Your exact preferences are determined by your other themes and experiences. But what is certain is that you enjoy bringing things back to life. It is a wonderful feeling to identify the undermining factor(s), eradicate them, and restore something to its true glory.
(With a combo like this, it’s no wonder I chose Psychology as my major, ha).
As of late, I’ve been grappling with the fact that even though I’m naturally skilled at understanding the perspectives of other people and may become invested in wanting to solve many of their problems, I cannot help those who don’t want to help themselves.
At times, this can be difficult to accept; especially when I care about someone.
What becomes painful for me is when I understand the struggle that someone is experiencing, yet their actions indicate that they refuse to acknowledge that they could use help, or that they want to get past their challenge.

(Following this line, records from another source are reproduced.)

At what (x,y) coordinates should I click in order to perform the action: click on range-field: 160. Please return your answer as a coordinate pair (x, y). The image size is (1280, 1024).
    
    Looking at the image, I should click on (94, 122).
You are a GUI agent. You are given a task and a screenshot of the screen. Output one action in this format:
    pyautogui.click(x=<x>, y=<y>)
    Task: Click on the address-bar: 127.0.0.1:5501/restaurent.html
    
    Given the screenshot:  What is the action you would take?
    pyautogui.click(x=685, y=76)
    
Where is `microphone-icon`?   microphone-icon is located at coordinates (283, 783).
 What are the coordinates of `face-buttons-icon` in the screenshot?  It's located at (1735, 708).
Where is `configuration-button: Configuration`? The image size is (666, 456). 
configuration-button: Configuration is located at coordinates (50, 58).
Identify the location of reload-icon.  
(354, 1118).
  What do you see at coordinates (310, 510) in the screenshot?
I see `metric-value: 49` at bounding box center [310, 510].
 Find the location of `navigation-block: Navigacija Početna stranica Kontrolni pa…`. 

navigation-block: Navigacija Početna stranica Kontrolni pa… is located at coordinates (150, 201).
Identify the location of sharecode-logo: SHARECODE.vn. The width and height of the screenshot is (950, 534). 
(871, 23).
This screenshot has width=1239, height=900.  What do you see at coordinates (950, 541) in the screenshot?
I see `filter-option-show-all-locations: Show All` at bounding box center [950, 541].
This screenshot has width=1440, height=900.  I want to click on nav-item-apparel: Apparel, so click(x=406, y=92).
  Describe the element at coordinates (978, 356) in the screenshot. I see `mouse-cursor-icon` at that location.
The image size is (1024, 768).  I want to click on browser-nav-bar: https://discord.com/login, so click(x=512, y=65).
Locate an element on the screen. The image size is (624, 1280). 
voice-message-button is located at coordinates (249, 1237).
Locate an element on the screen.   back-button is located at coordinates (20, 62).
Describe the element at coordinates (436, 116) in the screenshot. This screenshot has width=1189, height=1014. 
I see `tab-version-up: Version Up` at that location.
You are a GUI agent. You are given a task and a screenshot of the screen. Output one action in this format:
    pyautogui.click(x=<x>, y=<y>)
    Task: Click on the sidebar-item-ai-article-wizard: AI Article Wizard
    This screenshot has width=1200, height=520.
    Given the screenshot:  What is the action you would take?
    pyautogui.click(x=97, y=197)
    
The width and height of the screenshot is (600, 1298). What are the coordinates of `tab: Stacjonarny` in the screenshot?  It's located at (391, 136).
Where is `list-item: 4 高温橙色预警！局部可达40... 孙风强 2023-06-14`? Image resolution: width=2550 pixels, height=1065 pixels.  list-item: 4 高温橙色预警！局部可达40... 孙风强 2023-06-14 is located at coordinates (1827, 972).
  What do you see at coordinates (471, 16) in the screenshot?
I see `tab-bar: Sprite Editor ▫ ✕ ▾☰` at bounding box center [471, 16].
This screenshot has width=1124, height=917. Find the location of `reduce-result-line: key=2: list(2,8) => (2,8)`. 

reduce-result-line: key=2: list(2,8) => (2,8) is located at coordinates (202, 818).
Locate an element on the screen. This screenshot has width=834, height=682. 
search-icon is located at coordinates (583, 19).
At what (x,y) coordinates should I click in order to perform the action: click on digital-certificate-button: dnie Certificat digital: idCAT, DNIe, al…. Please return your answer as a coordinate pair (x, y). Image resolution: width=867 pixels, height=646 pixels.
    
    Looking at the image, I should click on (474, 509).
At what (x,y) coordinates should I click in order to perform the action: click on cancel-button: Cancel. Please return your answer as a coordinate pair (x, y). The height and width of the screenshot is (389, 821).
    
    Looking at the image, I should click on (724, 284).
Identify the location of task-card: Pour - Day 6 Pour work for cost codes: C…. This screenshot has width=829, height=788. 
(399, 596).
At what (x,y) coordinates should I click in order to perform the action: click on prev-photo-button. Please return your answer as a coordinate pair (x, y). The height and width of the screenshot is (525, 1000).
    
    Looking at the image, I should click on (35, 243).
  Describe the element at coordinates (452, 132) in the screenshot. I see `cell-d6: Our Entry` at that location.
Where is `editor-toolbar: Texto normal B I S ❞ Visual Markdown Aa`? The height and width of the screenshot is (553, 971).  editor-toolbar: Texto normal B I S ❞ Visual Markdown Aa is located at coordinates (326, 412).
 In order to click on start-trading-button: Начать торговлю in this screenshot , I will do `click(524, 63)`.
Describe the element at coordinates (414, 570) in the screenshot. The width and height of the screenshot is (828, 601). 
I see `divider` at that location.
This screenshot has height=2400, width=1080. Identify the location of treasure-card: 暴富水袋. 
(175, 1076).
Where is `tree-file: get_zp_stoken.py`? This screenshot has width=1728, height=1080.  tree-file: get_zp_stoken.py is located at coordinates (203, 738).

This is where I have to learn to let go.
I have to train myself to stop ruminating about another’s perspective, and focus more on my own well-being. When I can’t always restore another’s problems, I need to shift my attention towards figuring out why this affects me so deeply, and restoring the part of myself that feels inadequate because of it. I use to think that by doing this, it would categorize me as being selfish… But I’m realizing that there’s a difference between being selfish and having self-care.
So, as the song beautifully encapsulates, I can try to fix you. However, if that becomes fruitless, it behooves me to let go and trust that those “lights will guide you home.”
*If this post resonated with you, then it was meant for you.